To appreciate the grandeur of this defence, we must bear in mind
that those who fought or died at Rome, did so without any hope of an
immediate favourable result, without any expectation of victory against
the French. They fought for a victory in the future ; that future which
is coming now. They fought or died to afford a great moral teaching
to the people, and to call forth reverence for the sanctuary of Italian
nationality, the future capital of Italy. They gave their blood that in
it the Italian people might be baptised at the font of unity ; and,
although the Papal government was restored, the true lasting victory
was with the Italian national party. It was the climax to all that series
of acts of self-devotion by which for eighteen years it had been working
out its mission. The moral teaching for the Italians was complete, and
their education to the idea of unity, was advanced beyond the possibility
of future reaction or decline. Although the weight of France was then
added to that of Austria to keep Italy prostrate, it became a certainty
that sooner or later the innate vitality of the tendency to unity must wear
out all artificial external pressure.
It is remarkable how little this epoch was understood either by our
statesmen or our press ; they appeared to see only a meaningless struggle
without system or object, where in reality a great purpose was being
resolutely and irresistibly worked out. In the Roman Republic they
saw only the form of political liberty—the republic; they were either
ignorant or incredulous of its higher meaning in the national sense, and
judging Italy of to-day by her history in the middle ages, they used
often to condemn or lament the incapacity of the Italians for union
among themselves.
*
* Mr.

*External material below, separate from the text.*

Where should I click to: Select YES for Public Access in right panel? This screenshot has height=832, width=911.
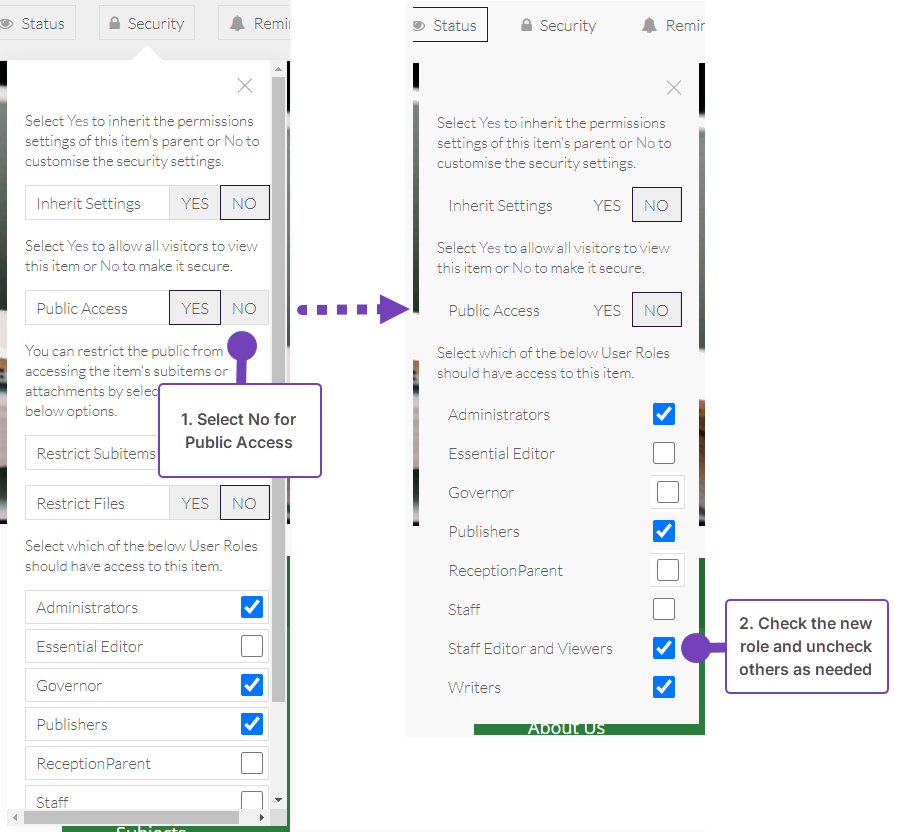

Gladstone did much to retard the enlightenment of English public opinion
as to the true character of the Italian movement, by giving the authority of his
name to the translation of Farini’s Roman History. That history is of some value,
on account of the numerous diplomatic and other documents it produces 5 but the
English reader is led astray, who studies it without being aware that it expresses
exclusively the views of the Italian moderate party of that day. None can read it,
I apprehend, without receiving the impression that something is kept back, without
feeling that they are introduced into a labyrinth to which no clue is presented.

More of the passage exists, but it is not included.